Knowing that Keynote was set to expire, I tried OpenOffice and the NeoOffice variant. You know, I love what they are doing, and I really want it to continue, but Impress, the presentation tool, didn't work that well with the PowerPoint presentation. First, it runs sloooooww. You can see it in the slide transitions (which I hate, but were highly suggested by the folks running the conference). Second, it randomly changed bullets to different shapes throughout my presentation and I couldn't for the life of me get them to change. I was not happy. I was going to have to leave my MacBook at home.

A few days before the trip, Keynote expired. Wait, what's this. Rather than the mess that an Office trial leaves behind, I find that Keynote is telling me it will still work, it just won't save or print.

Yeah, right! I think. Surely it will disable presentation mode, or stick trial in the output, or just quit after 20 minutes or something. I decided to practice my presentation in Keynote and see where it would shut off, but it never did. It just worked. Everything worked, except for saving and printing, just like it told me. Even the magnificent presenter mode still worked.
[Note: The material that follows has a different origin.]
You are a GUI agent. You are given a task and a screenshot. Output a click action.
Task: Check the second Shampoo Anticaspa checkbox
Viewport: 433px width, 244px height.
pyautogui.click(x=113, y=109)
Life was good. I could take my MacBook. My presentations were ready to rock, so I wasn't real worried about the no-save limitation. I figured if worse came to worse, I could edit in NeoOffice, screwed up bullets and all, and still present with Keynote.

Luckily I didn't need to do that. The presentations went great, and part of the success goes to Keynote. The presenter mode is amazing. I love having a ticking clock of my time. I love seeing the next slide. It makes for slick segues. It makes you a better presenter.

So why didn't I just buy iWork? Well, spending $79 on software that I'd probably only use for work gives me pause. Getting work to pay for software that would only be used on my personal equipment is also a tough sell. That said, I think Keynote, and Apple, treated me pretty well here. They could have just shut down after the iWork trial was up, but they didn't. They allowed me to get value from their software. They allowed reasonable evaluation terms. I think that deserves some payback. I will buy iWork, but I'm going to wait until the '07 release, just to get a little more for my buck.

Keynote, thank you.

Finally, a related story. During my presentation, one of the folks from the audience commented that he noticed I was using "an Apple" and wanted to be sure that I'd provide the slides "in a format the rest of us can use". I politely informed him that I was, in fact, showing a PowerPoint presentation, so there would be no worries about reading the presentation. Apple's marketing department has some work to do. These were highly skilled techinical professionals, and many of them didn't know that the days of Mac<->PC compatibility wars began fading long ago. I imagine I would have blown the guy's mind had I been presenting from an XP partition thanks to Boot Camp.

2006-09-13

Toronto Too

The photocast should be updated, but I'll add some color commentary for a few here.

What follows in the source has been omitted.